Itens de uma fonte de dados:
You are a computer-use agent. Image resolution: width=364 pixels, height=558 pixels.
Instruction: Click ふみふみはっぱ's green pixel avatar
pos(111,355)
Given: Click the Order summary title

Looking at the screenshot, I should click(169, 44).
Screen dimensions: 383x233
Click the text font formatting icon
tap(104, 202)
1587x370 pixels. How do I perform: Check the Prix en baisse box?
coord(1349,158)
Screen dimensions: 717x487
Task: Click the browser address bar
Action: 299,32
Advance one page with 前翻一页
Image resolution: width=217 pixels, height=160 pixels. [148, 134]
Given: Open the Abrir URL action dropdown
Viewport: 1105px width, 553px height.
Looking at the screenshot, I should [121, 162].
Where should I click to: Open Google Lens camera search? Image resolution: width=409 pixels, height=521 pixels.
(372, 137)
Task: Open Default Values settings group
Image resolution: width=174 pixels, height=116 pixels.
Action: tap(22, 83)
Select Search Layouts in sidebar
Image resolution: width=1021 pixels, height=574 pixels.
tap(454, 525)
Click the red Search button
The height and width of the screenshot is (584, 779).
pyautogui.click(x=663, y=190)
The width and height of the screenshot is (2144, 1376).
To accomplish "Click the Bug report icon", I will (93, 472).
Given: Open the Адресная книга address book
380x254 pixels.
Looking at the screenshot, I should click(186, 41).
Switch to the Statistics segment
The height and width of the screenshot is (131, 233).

Objetivo do exercício:
Reescreva todas as linhas acima, substituindo "Given" por "Request" e mantendo todo o restante inalterado.

Resultado do exercício:
You are a computer-use agent. Image resolution: width=364 pixels, height=558 pixels.
Instruction: Click ふみふみはっぱ's green pixel avatar
pos(111,355)
Request: Click the Order summary title

Looking at the screenshot, I should click(169, 44).
Screen dimensions: 383x233
Click the text font formatting icon
tap(104, 202)
1587x370 pixels. How do I perform: Check the Prix en baisse box?
coord(1349,158)
Screen dimensions: 717x487
Task: Click the browser address bar
Action: 299,32
Advance one page with 前翻一页
Image resolution: width=217 pixels, height=160 pixels. [148, 134]
Request: Open the Abrir URL action dropdown
Viewport: 1105px width, 553px height.
Looking at the screenshot, I should [121, 162].
Where should I click to: Open Google Lens camera search? Image resolution: width=409 pixels, height=521 pixels.
(372, 137)
Task: Open Default Values settings group
Image resolution: width=174 pixels, height=116 pixels.
Action: tap(22, 83)
Select Search Layouts in sidebar
Image resolution: width=1021 pixels, height=574 pixels.
tap(454, 525)
Click the red Search button
The height and width of the screenshot is (584, 779).
pyautogui.click(x=663, y=190)
The width and height of the screenshot is (2144, 1376).
To accomplish "Click the Bug report icon", I will (93, 472).
Request: Open the Адресная книга address book
380x254 pixels.
Looking at the screenshot, I should click(186, 41).
Switch to the Statistics segment
The height and width of the screenshot is (131, 233).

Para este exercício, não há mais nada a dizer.